Dix mois après son arrestation, Mamadou Diop, 37 ans, a comparu devant la chambre correctionnelle du tribunal de Dakar, accusé de trafic de migrants. Dès le début de son audience, il a nié les faits qui lui sont reprochés : «Je n’ai organisé aucun voyage et je n’ai convoyé personne», a-t-il affirmé. Selon ses explications, les personnes découvertes à son domicile étaient simplement venues récupérer des gris-gris, des talismans que son père, aujourd’hui décédé, fabriquait pour protéger contre les dangers en mer ou sur les routes. Concernant les individus arrêtés sur la plage de Bargny, il a soutenu qu’ils étaient sur place pour faire des offrandes rituelles.
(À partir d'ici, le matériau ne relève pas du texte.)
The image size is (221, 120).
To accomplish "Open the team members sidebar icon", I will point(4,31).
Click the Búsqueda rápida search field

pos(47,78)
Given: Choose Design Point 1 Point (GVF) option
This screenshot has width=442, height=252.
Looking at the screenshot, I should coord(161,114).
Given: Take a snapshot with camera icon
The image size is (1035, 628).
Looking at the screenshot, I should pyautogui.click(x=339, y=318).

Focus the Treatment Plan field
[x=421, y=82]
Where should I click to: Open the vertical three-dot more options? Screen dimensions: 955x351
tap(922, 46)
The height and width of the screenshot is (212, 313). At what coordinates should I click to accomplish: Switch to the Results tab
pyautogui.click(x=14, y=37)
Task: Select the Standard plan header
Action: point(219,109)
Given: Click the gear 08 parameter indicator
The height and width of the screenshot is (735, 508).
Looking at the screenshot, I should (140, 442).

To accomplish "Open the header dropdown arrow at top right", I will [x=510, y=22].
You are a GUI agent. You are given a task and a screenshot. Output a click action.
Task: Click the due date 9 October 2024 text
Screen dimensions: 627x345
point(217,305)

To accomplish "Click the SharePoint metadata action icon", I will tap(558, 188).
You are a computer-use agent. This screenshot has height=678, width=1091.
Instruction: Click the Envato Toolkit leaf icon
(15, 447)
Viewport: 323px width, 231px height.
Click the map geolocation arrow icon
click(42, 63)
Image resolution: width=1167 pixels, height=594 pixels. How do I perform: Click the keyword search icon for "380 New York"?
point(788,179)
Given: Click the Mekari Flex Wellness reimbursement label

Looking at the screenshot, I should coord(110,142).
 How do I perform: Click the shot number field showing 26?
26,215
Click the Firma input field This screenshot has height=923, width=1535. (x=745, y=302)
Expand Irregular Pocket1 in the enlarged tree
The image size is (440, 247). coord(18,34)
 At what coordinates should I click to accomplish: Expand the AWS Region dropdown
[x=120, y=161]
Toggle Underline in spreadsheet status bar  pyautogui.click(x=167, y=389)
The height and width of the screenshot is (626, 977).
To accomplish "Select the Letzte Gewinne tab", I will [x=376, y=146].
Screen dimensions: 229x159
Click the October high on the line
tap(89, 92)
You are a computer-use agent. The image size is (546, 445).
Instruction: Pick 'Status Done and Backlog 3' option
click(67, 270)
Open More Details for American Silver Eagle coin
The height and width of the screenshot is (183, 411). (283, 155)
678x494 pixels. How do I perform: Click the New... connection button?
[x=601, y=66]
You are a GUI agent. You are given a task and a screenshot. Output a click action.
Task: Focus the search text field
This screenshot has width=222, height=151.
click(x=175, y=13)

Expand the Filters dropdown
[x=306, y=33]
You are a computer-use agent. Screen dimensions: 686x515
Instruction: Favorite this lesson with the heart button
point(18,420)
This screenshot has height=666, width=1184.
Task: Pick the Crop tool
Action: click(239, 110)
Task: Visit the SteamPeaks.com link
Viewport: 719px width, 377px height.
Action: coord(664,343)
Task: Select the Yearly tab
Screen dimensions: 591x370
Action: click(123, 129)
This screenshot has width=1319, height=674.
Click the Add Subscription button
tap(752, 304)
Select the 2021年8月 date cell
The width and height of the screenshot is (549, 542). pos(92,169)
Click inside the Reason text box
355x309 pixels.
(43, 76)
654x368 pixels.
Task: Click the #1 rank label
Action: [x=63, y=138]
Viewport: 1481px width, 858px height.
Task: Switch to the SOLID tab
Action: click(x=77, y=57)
Cependant, les enquêteurs rappellent que Mamadou Diop avait reconnu les faits lors de son interrogatoire. Interrogé à ce sujet, il a justifié ses aveux en déclarant : «Les agents détenaient ma femme, qui était enceinte de cinq mois. J’ai avoué ce qu’ils voulaient entendre pour qu’elle soit libérée.» De son côté, le substitut du procureur a estimé que les preuves étaient accablantes : « L’imputabilité des faits à l’encontre du prévenu ne fait aucun doute », a-t-il affirmé, tout en requérant une peine de deux ans de prison ferme ainsi qu’une amende de 5 millions de francs CFA.

L’avocat de la défense, Me Bamar Faye, a dénoncé la sévérité des réquisitions, qu’il juge disproportionnées : «Pour qu’il soit condamné, il faudrait prouver une tentative réelle. Or, dans ce dossier, il n’y a aucune preuve tangible : ni pirogue, ni acte concret d’embarquement», a-t-il fait valoir. Plaidant pour une relaxe pure et simple de son client, l’avocat a également demandé, à défaut, une application plus clémente de la loi. Le verdict sera rendu par le tribunal correctionnel le 12 mars prochain.